# 課題
絵本制作についての本文抜粋に名前が出てくる人物を、すべて挙げてください。

# 本文抜粋
『生きているのは
なぜだろう。』が
できるまで。

2019年5月15日、
『生きているのはなぜだろう。』という絵本が
刊行されます。
文は脳研究者の池谷裕二さん、
絵は映画界で活躍する田島光二さん。
制作年数は5年2か月。
発売まであと少し日がありますが、
この本の歩みを、まずは編集担当の視点から
読みものにして連載いたします。
このコンテンツの執筆は
菅野綾子が担当いたします。

第4回光に熱意を。

池谷裕二さんとビデオチャットで話をしたあと、
科学者プリゴジンの本を
田島光二さんは資料として読みはじめました。

『混沌からの秩序』という
プリゴジンの本を読んでます。
あれから毎晩、いっぱい夢を見てる気がします。

検索するまでプリゴ人という
人種かと思ってました。

田島

田島さんは、のちにこのときの心情を
「まだ先の見えない状態だった」とおっしゃっていました。
田島さんはスケッチブック「秩序」ノートに、
混沌とした心情のまま、
いろんなスケッチをしていきました。

めくってもめくっても怖い絵が出てくる。

このまま、混沌とした状態でスケッチをつづけると
田島さんの船が渦にのまれて沈んでいく気がしました。
そんな危機感をぶち破ったのが、
田島光二さんのご本人のこのひと言でした。

「じゃ、アタマから描いていきましょう」

さすが、切り替えた! 
そうだ最初から順番にやっていこう。

# データ抜粋
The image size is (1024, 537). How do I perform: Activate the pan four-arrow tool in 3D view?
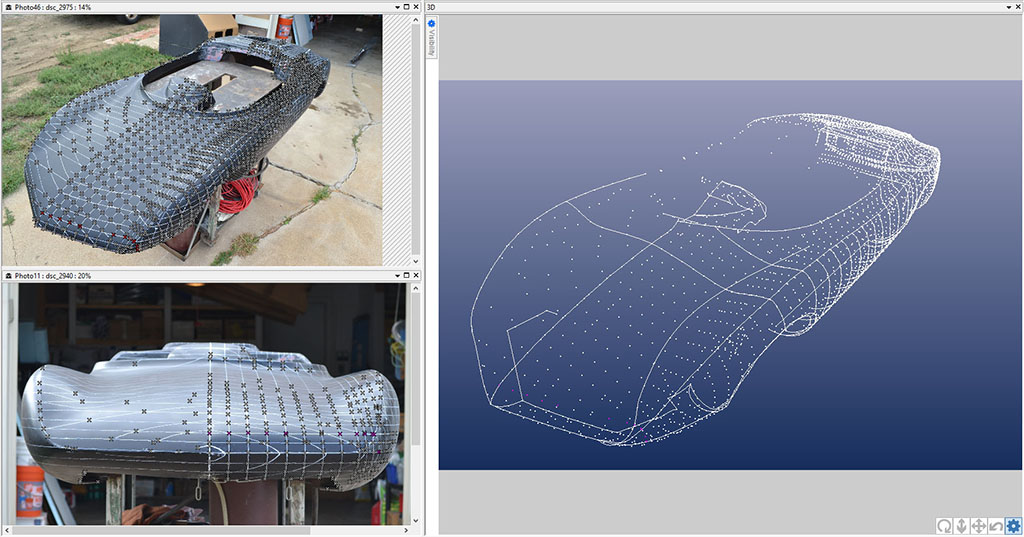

# 解答
池谷裕二、田島光二、菅野綾子、プリゴジン